Lifestyle: I have told my wife countless times that the chatter I hear about how Millennials think is wrong… I should know… As should she. One inaccuracy is that Millennials will not get married, and that their children will be born to unmarried parents. Josh Zumbrun writes a great article in the Wall Street Journal entitled “Coming Soon: Millennial Married with Children.” In it, he states, “The millennial generation has been stereotyped as beleaguered and averse to marriage and having children. But the demographic trends suggest they will increasingly be married, college-educated, well-to-do parents.” He discusses the fact that Millennials where forced to put off big lifestyle decisions like marriage, children, and (taking it a step further) home buying because of the recession… Part of the reason I lived in an apartment for so long was due to the Great Recession. As I was getting out of college and entering the workforce, I simply could not afford to buy a house even if a bank would have given me a loan.
Employment: There was a great article in the Wall Street Journal written by Dana Mattiolo on November 8, 2011, entitled, “Generation Jobless: From Ivied Halls to Traveling Salesman.” I remember this article well because there was a picture of a 2009 LSU graduate who wanted to get a job in marketing but had to take a job selling insurance for Aflac because of the times. It is an excellent article that, in retrospect, very accurately portrays the psyche of this demographic. The experiences of the Great Recession caused Millennials to learn to interact with people and adopt practices of those before them (face to face meetings, letters, and phone calls). The downturn in the economy and lack of employment caused some Millennials to start their own businesses and become entrepreneurs. Wall Street was not hiring, and they needed an income, so they created something new.
Workspace: As it pertains to workspace, much of the open, collaborative, lofty, techy, dense space, in my opinion, came out of necessity… a very Mies van der Rohe, “less is more” concept. I remember big plush offices in the good times, especially in the late 80s and 90s. In contrast, Millennials, myself included, were so happy to have jobs when we got out of school, that you could have put us in an open floor plan or a closet (I had both, seriously). People adapt to their environment, and in the same way that the Greatest Generation washed and recycled foil, Millennials don’t necessarily feel the need for huge Mad Men-style offices.

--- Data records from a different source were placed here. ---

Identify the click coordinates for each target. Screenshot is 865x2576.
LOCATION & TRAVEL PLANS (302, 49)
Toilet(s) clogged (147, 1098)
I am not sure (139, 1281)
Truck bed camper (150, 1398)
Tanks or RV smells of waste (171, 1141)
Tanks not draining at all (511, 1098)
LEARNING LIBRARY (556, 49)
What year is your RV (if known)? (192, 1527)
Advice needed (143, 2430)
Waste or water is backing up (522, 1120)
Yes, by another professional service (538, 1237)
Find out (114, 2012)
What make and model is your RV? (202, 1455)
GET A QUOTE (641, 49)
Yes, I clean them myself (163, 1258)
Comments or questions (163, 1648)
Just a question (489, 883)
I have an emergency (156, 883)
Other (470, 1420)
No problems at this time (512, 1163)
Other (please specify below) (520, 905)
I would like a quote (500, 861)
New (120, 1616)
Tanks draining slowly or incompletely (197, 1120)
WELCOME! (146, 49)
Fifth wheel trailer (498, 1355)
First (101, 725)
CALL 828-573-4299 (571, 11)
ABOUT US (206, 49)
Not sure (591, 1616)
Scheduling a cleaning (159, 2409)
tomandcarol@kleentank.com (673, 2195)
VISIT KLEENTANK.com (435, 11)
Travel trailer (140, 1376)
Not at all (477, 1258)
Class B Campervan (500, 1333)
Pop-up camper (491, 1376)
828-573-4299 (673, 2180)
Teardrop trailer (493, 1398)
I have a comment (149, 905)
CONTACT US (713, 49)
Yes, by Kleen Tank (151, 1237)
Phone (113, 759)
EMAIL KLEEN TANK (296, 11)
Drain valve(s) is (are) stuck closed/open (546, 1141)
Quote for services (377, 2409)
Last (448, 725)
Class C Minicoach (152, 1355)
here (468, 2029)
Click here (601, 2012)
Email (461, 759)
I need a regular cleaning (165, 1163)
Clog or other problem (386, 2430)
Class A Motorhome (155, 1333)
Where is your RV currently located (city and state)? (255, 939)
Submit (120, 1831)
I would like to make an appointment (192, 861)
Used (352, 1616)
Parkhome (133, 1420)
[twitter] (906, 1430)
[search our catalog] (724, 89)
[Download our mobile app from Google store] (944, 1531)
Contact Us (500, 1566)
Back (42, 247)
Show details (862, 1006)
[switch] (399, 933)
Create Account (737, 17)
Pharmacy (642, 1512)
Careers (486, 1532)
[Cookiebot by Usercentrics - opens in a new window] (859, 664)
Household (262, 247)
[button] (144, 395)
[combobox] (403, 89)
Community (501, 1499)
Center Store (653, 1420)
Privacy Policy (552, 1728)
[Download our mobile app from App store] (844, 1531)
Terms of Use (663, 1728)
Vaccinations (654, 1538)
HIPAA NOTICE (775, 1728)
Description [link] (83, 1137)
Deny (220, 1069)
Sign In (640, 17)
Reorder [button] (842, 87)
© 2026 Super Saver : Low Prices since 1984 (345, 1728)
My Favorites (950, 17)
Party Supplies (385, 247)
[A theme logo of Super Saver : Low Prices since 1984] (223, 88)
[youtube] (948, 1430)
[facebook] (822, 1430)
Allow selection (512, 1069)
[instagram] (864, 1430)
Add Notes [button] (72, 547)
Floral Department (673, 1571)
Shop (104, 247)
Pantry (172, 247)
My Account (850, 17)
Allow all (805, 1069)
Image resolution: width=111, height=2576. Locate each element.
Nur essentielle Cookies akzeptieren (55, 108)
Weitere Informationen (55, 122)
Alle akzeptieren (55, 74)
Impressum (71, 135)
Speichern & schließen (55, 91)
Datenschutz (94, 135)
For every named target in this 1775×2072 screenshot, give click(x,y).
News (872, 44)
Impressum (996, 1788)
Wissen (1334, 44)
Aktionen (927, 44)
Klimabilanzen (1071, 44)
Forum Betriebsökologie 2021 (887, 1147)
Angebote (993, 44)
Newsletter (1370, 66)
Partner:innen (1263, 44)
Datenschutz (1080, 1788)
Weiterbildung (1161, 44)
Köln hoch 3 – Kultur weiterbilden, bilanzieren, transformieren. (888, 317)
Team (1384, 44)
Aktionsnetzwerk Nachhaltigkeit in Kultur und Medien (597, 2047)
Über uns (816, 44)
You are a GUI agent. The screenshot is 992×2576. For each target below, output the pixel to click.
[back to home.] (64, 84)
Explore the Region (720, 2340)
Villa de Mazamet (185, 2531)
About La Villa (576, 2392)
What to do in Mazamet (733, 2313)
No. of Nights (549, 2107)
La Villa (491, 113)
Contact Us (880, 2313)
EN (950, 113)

Ultimately, Millennials are not that hard to figure out. They are a lot like every other generation before them. They want to compete and strive to win. They like to try experiences and do new things. They like to be independent and “figure it out on their own” which can come across as wayward sometimes (thereby learning through the process). They do like instant gratification, and lastly, they really want to live the American Dream focused on Life, Liberty, and the Pursuit of Happiness.